• **DATA PROVIDED**
==================================================
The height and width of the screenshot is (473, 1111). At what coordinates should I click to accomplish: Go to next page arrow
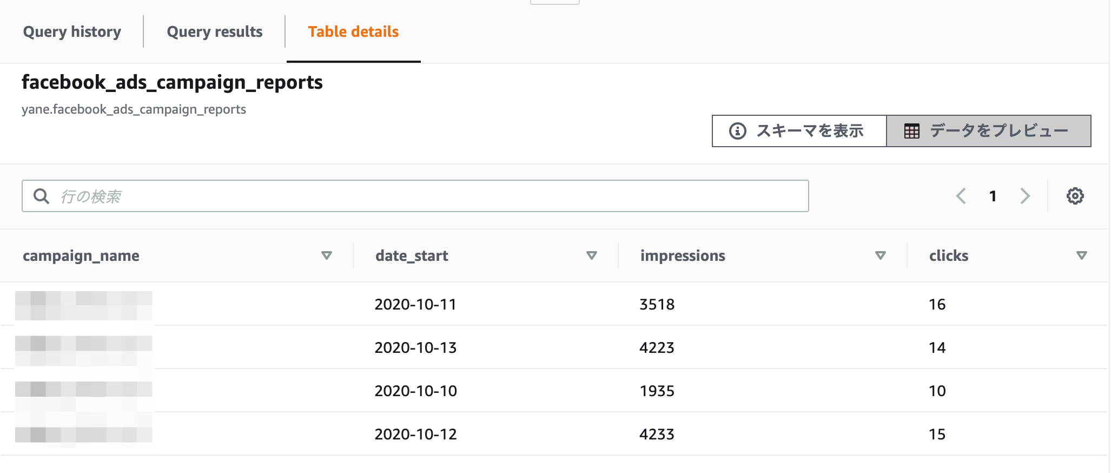[x=1025, y=196]
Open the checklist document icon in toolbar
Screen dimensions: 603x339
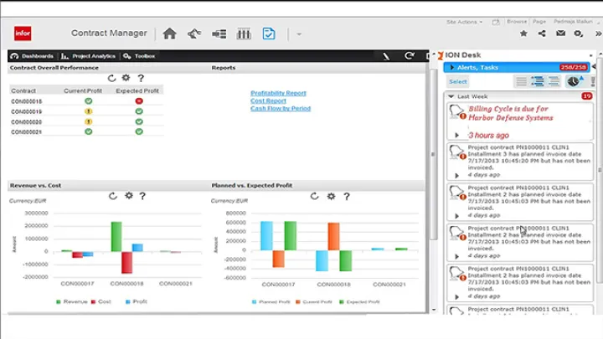coord(269,33)
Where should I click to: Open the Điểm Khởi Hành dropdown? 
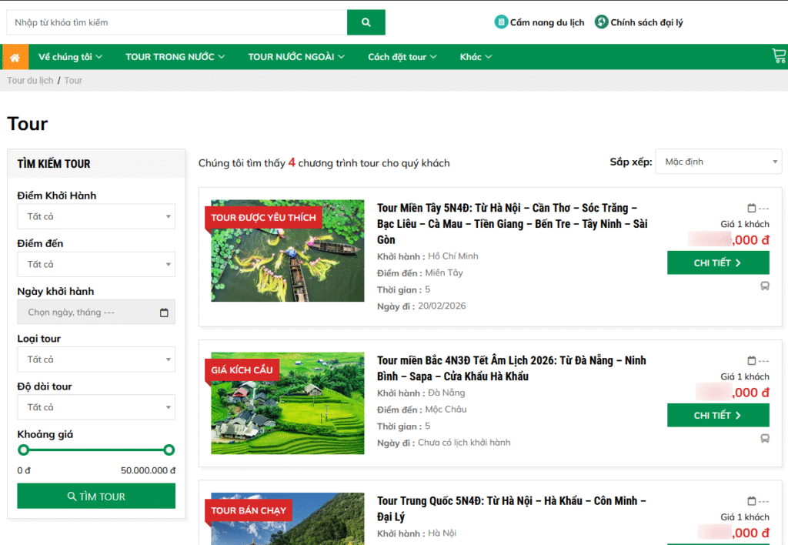pos(96,216)
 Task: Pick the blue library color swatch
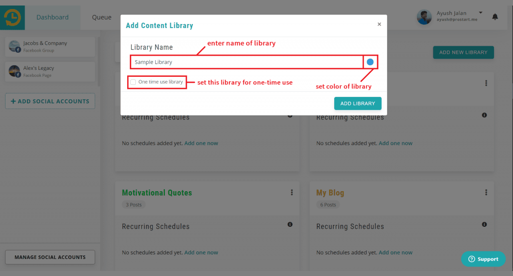coord(370,62)
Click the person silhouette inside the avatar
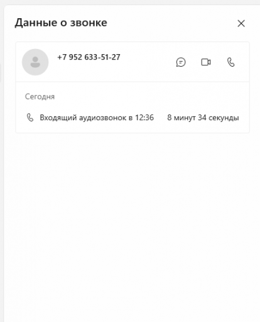The height and width of the screenshot is (322, 260). pyautogui.click(x=35, y=62)
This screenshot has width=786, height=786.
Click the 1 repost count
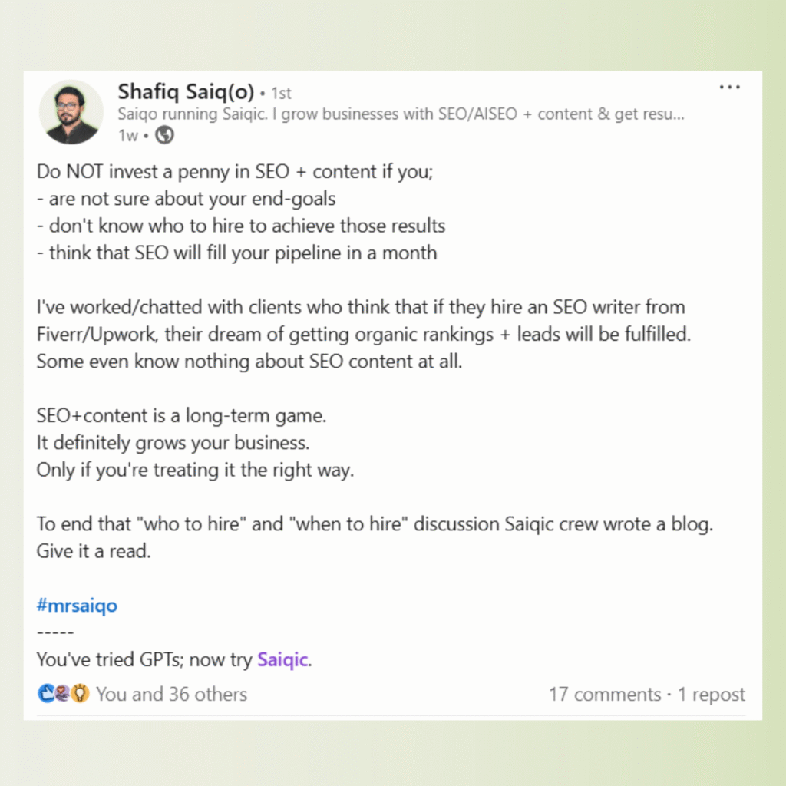tap(712, 694)
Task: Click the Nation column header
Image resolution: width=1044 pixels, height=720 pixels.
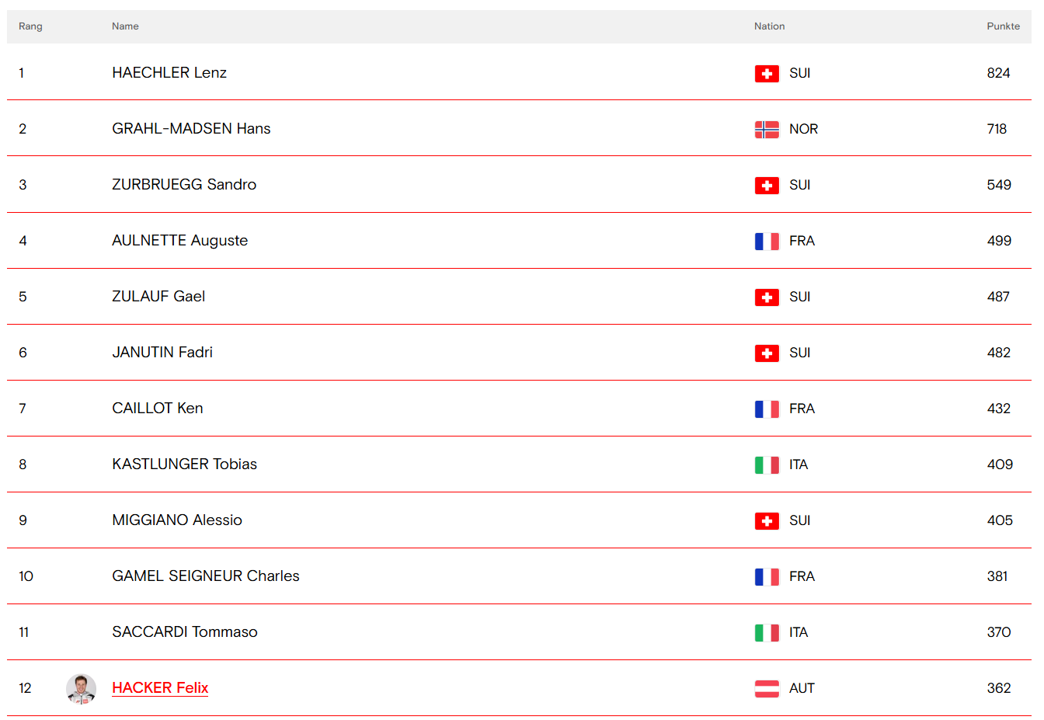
==================================================
• **EXERCISE DESCRIPTION**
Take the lines from the one that contains "Where should I" down to the last line of the listing above, both included, and set them down exactly, leaving out pictures.

• **RESULT OF THIS TASK**
Where should I click to: Open the Điểm Khởi Hành dropdown? 
pos(96,216)
 Task: Pick the blue library color swatch
coord(370,62)
Click the person silhouette inside the avatar
The height and width of the screenshot is (322, 260). pyautogui.click(x=35, y=62)
This screenshot has width=786, height=786.
Click the 1 repost count
tap(712, 694)
Task: Click the Nation column header
Image resolution: width=1044 pixels, height=720 pixels.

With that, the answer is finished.